Data —
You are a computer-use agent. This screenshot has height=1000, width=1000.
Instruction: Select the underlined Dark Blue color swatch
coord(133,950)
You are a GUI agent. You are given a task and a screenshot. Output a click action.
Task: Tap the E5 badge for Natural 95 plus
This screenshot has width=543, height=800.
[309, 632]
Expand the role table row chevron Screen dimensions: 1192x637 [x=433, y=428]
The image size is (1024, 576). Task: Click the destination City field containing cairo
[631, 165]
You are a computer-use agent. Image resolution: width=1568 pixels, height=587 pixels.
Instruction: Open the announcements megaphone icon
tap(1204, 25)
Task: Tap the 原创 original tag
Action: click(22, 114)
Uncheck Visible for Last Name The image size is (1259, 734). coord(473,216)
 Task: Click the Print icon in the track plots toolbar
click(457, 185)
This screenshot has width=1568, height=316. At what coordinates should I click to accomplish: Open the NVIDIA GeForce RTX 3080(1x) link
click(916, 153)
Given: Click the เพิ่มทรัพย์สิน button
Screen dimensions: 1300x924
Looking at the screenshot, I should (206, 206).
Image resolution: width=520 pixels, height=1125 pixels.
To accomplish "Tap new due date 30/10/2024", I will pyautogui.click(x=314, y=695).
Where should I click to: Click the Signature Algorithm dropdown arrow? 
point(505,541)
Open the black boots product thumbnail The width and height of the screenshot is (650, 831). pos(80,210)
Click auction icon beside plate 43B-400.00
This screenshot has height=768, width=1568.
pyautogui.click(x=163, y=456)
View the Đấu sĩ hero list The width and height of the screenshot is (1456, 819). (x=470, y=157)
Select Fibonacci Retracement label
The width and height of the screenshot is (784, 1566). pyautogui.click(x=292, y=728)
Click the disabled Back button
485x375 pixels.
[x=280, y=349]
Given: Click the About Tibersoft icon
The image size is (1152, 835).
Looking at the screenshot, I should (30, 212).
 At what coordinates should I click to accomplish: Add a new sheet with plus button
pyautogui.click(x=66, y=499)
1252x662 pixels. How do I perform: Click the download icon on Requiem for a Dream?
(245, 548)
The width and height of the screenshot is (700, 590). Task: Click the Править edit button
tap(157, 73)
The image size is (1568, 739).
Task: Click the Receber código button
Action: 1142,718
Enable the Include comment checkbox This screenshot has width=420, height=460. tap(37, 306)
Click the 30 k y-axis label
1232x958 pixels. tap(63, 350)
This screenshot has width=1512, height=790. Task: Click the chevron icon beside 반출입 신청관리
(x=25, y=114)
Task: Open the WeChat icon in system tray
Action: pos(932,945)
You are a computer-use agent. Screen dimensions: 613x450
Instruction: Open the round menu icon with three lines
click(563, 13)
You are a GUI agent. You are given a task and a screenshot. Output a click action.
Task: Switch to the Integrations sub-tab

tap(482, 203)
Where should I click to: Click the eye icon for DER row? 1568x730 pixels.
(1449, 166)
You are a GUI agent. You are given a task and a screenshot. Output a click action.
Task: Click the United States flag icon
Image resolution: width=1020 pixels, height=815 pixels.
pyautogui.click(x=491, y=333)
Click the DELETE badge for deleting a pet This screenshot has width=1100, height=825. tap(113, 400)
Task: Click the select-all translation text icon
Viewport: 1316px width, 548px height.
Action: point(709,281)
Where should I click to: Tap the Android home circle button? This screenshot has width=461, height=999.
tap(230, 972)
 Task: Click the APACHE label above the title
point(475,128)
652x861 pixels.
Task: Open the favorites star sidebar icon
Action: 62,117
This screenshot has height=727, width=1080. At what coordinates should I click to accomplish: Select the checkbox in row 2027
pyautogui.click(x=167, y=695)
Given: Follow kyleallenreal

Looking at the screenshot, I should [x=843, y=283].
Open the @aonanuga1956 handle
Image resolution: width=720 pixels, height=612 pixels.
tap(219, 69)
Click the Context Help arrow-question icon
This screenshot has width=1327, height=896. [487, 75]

About this exercise —
Write out the material from the first line to the last, exactly.

Task answer —
You are a computer-use agent. This screenshot has height=1000, width=1000.
Instruction: Select the underlined Dark Blue color swatch
coord(133,950)
You are a GUI agent. You are given a task and a screenshot. Output a click action.
Task: Tap the E5 badge for Natural 95 plus
This screenshot has width=543, height=800.
[309, 632]
Expand the role table row chevron Screen dimensions: 1192x637 [x=433, y=428]
The image size is (1024, 576). Task: Click the destination City field containing cairo
[631, 165]
You are a computer-use agent. Image resolution: width=1568 pixels, height=587 pixels.
Instruction: Open the announcements megaphone icon
tap(1204, 25)
Task: Tap the 原创 original tag
Action: click(22, 114)
Uncheck Visible for Last Name The image size is (1259, 734). coord(473,216)
 Task: Click the Print icon in the track plots toolbar
click(457, 185)
This screenshot has width=1568, height=316. At what coordinates should I click to accomplish: Open the NVIDIA GeForce RTX 3080(1x) link
click(916, 153)
Given: Click the เพิ่มทรัพย์สิน button
Screen dimensions: 1300x924
Looking at the screenshot, I should (206, 206).
Image resolution: width=520 pixels, height=1125 pixels.
To accomplish "Tap new due date 30/10/2024", I will pyautogui.click(x=314, y=695).
Where should I click to: Click the Signature Algorithm dropdown arrow? 
point(505,541)
Open the black boots product thumbnail The width and height of the screenshot is (650, 831). pos(80,210)
Click auction icon beside plate 43B-400.00
This screenshot has height=768, width=1568.
pyautogui.click(x=163, y=456)
View the Đấu sĩ hero list The width and height of the screenshot is (1456, 819). (x=470, y=157)
Select Fibonacci Retracement label
The width and height of the screenshot is (784, 1566). pyautogui.click(x=292, y=728)
Click the disabled Back button
485x375 pixels.
[x=280, y=349]
Given: Click the About Tibersoft icon
The image size is (1152, 835).
Looking at the screenshot, I should (30, 212).
 At what coordinates should I click to accomplish: Add a new sheet with plus button
pyautogui.click(x=66, y=499)
1252x662 pixels. How do I perform: Click the download icon on Requiem for a Dream?
(245, 548)
The width and height of the screenshot is (700, 590). Task: Click the Править edit button
tap(157, 73)
The image size is (1568, 739).
Task: Click the Receber código button
Action: 1142,718
Enable the Include comment checkbox This screenshot has width=420, height=460. tap(37, 306)
Click the 30 k y-axis label
1232x958 pixels. tap(63, 350)
This screenshot has width=1512, height=790. Task: Click the chevron icon beside 반출입 신청관리
(x=25, y=114)
Task: Open the WeChat icon in system tray
Action: pos(932,945)
You are a computer-use agent. Screen dimensions: 613x450
Instruction: Open the round menu icon with three lines
click(563, 13)
You are a GUI agent. You are given a task and a screenshot. Output a click action.
Task: Switch to the Integrations sub-tab

tap(482, 203)
Where should I click to: Click the eye icon for DER row? 1568x730 pixels.
(1449, 166)
You are a GUI agent. You are given a task and a screenshot. Output a click action.
Task: Click the United States flag icon
Image resolution: width=1020 pixels, height=815 pixels.
pyautogui.click(x=491, y=333)
Click the DELETE badge for deleting a pet This screenshot has width=1100, height=825. tap(113, 400)
Task: Click the select-all translation text icon
Viewport: 1316px width, 548px height.
Action: point(709,281)
Where should I click to: Tap the Android home circle button? This screenshot has width=461, height=999.
tap(230, 972)
 Task: Click the APACHE label above the title
point(475,128)
652x861 pixels.
Task: Open the favorites star sidebar icon
Action: 62,117
This screenshot has height=727, width=1080. At what coordinates should I click to accomplish: Select the checkbox in row 2027
pyautogui.click(x=167, y=695)
Given: Follow kyleallenreal

Looking at the screenshot, I should [x=843, y=283].
Open the @aonanuga1956 handle
Image resolution: width=720 pixels, height=612 pixels.
tap(219, 69)
Click the Context Help arrow-question icon
This screenshot has width=1327, height=896. [487, 75]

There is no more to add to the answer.